Main Session
Sep 28
PQA 01 - Radiation and Cancer Physics, Sarcoma and Cutaneous Tumors

2232 - Feasibility and Initial Clinical Experience with Online Adaptive MRI-Guided SBRT for Central Lung Tumors

02:30pm - 04:00pm PT
Hall F
Screen: 20
POSTER

Presenter(s)

Teo Stanescu, PhD - Princess Margaret Cancer Centre, Toronto, ON

T. Stanescu1,2, A. Shessel3, O. Semeniuk4, H. T. Wong5, and A. J. Hope6; 1University of Toronto, Toronto, ON, Canada, 2Medical Physics, Princess Margaret Cancer Centre, University Health Network, Toronto, ON, Canada, 3Radiation Medicine Program, Princess Margaret Cancer Centre, Toronto, ON, Canada, 4Rhode Island Hospital, Providence, RI, 5Princess Margaret Cancer Center, Toronto, ON, Canada, 6Princess Margaret Cancer Centre, University Health Network, Toronto, ON, Canada

Purpose/Objective(s): To establish clinical feasibility and provide preliminary data on MR-guided online adaptive SBRT for the treatment of central lung malignancies using a 1.5T MR-Linac.

Materials/Methods:

Six patients with central lung tumors underwent SBRT delivering 35 or 50 Gy in 5 fractions on a 1.5T MR-Linac. Online adaptive MRI-guided radiotherapy was implemented, utilizing 3D T2-weighted image data acquired during both the exhale phase and time-averaged scans optimized for lung targets. To ensure treatment robustness, patient setup and intra-fraction motion were quantified through repeat 3D scans, 2D fast imaging, and an automated dose-of-the-day (DOTD) methodology. The DOTD analysis, based on deformable image registration (DIR), projected the pre-treatment adapt-to-shape (ATS) plan onto during-beam-on (BON) images, generating a dosimetric report on treatment delivery quality. Finally, dose accumulation was performed via DIR to evaluate the overall effectiveness of MR-guided treatment. Clinical goals were evaluated based on several scenarios: (a) reference plan propagated to all ATS datasets to simulate conventional IGRT, (b) each ATS plan propagated to remaining fractions, and (c) sum of all ATS plans on an arbitrary fraction.

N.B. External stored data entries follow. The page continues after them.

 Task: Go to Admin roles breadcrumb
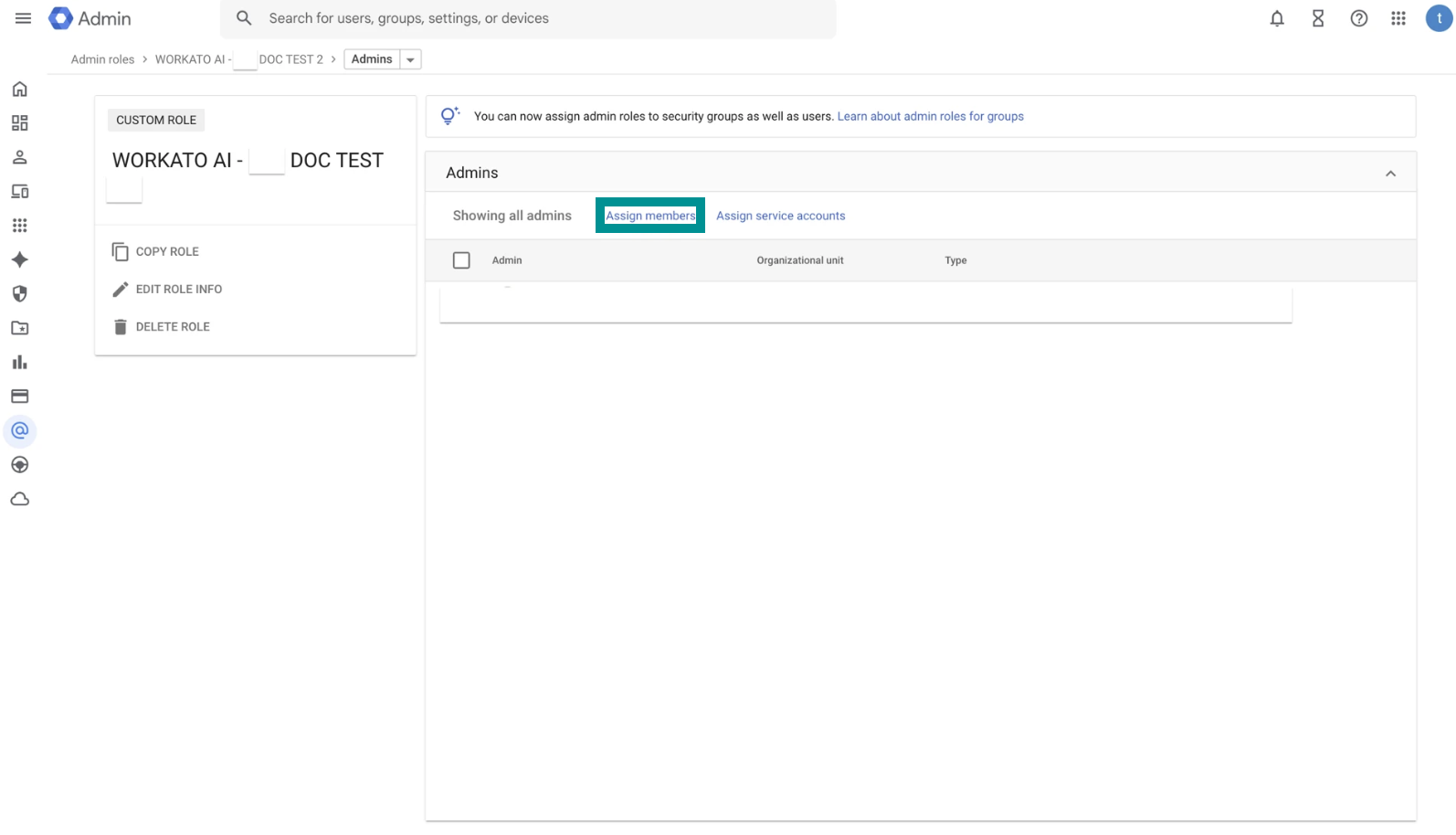[102, 59]
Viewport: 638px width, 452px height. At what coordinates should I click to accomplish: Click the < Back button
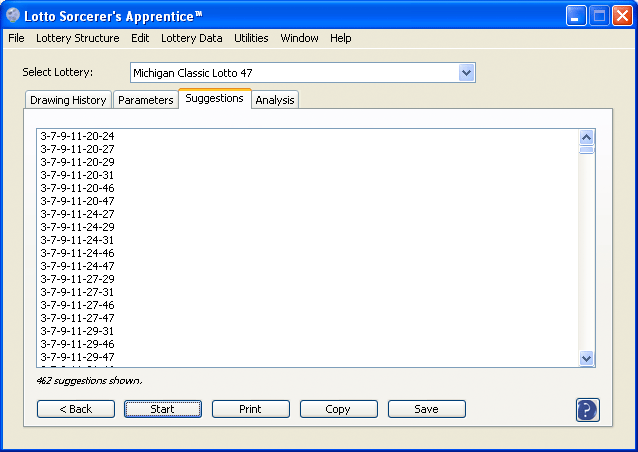point(75,409)
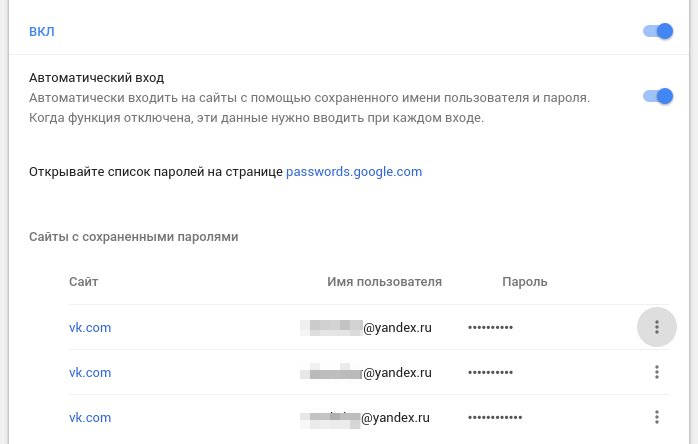698x444 pixels.
Task: Open the first vk.com site link
Action: coord(89,327)
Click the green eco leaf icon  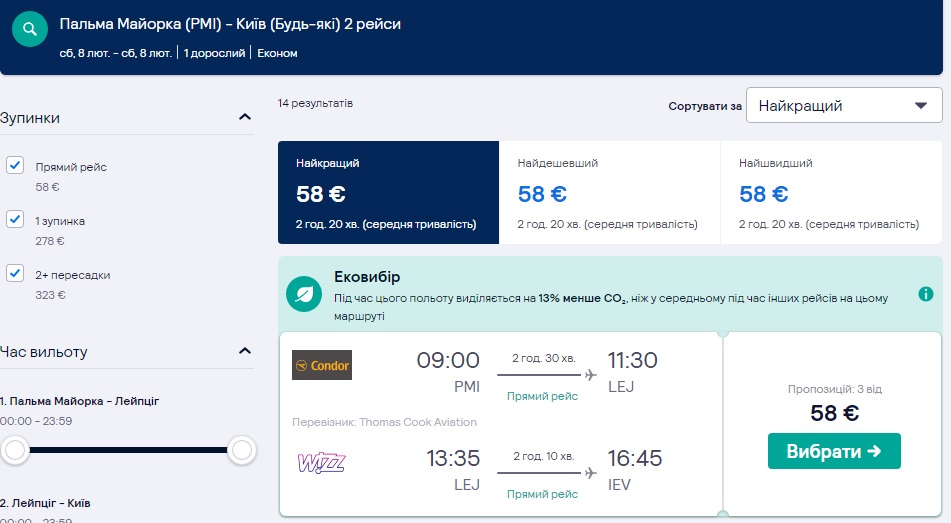click(303, 294)
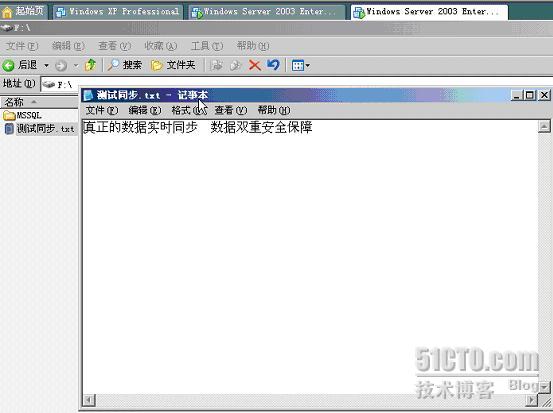The image size is (553, 413).
Task: Click the Forward arrow icon
Action: coord(61,65)
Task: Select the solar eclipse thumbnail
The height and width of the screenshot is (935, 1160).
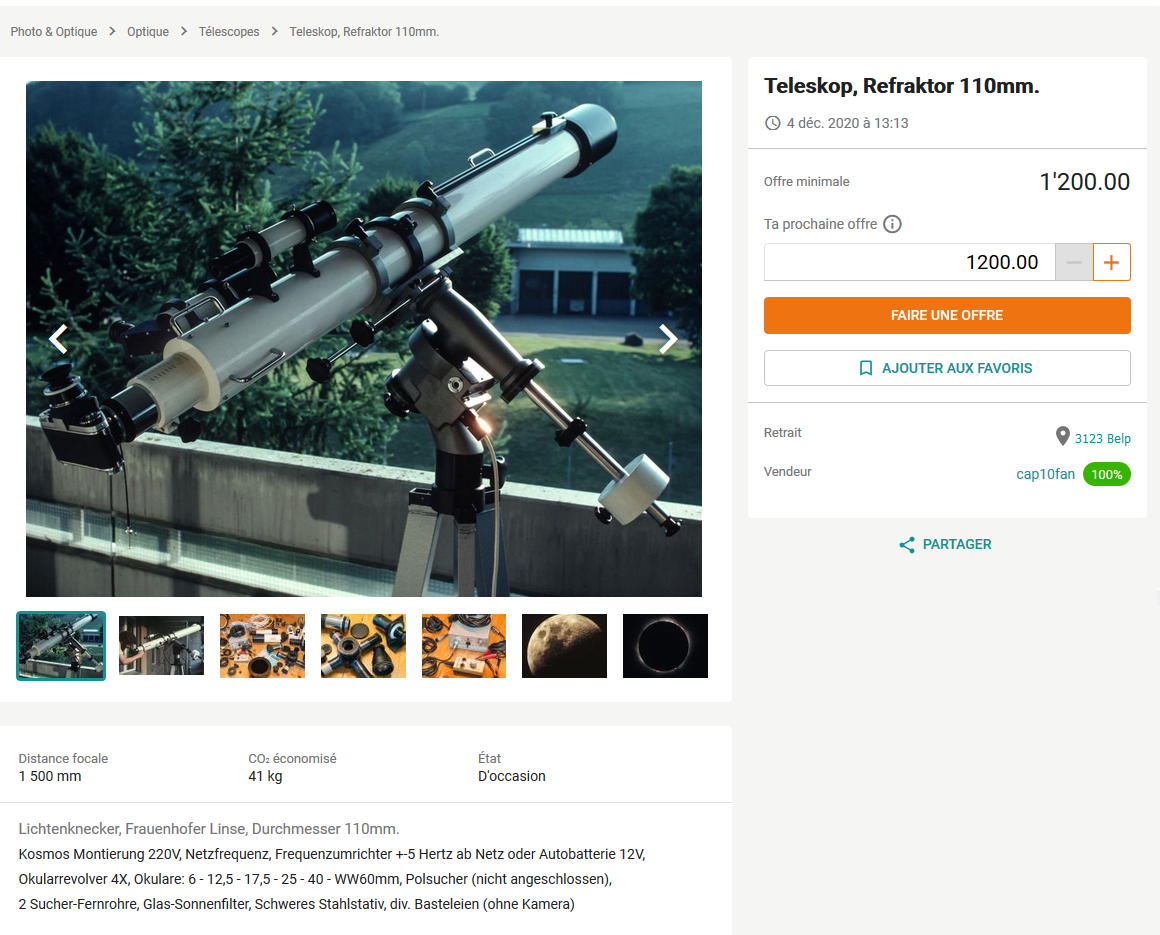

Results: MR image data facilitated GTV delineation and real-time patient setup monitoring throughout all treatment fractions. The mean GTV volume and motion were 10.3 cc (4.1-15.1 cc) and 4.8 mm (0 – 11 mm), respectively. The inter-fraction GTV volumes varied within 3% per case. Overall, online adaptation provided uncompromised target coverage and significantly improved OAR sparing. The DOTD analysis revealed minimal dosimetric deviations, with GTV and OAR metrics consistently remaining within 10 cGy per fraction of the planned clinical goals.

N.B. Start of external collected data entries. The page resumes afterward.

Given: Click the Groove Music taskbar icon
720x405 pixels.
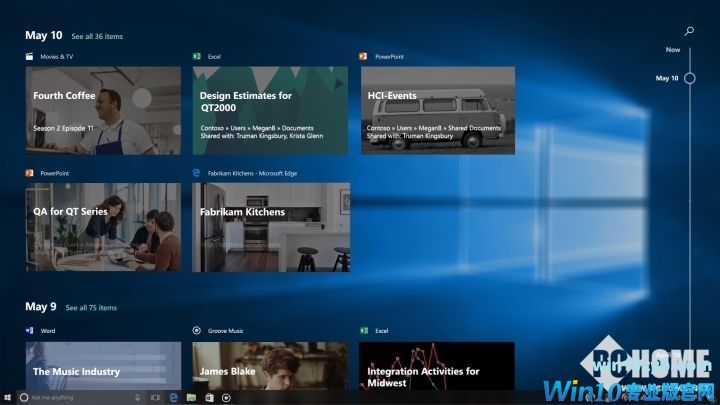Looking at the screenshot, I should (227, 397).
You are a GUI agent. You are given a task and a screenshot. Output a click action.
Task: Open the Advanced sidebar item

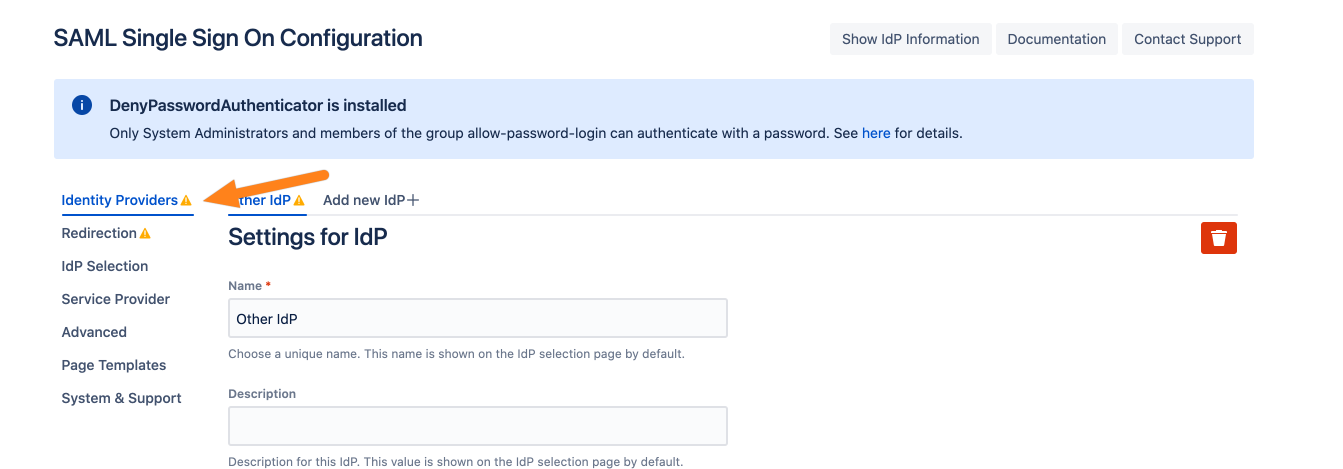click(94, 332)

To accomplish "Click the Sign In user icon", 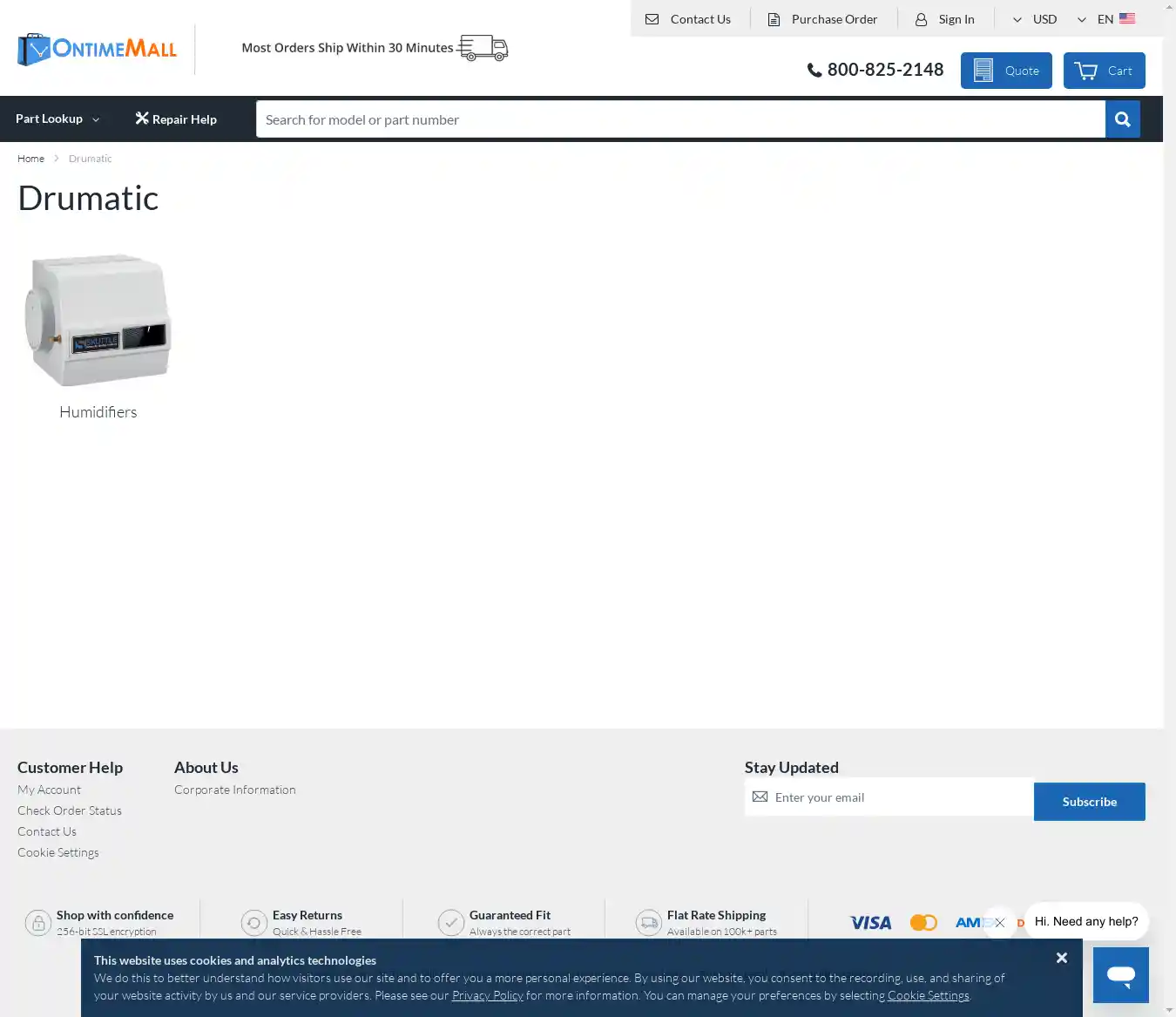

Conclusion: This initial experience demonstrates the viability of online adaptive MRI-guided stereotactic body radiotherapy for central lung malignancies. The technique offers the potential for enhanced OAR sparing, suggesting a promising avenue for improving treatment tolerance in this challenging patient population.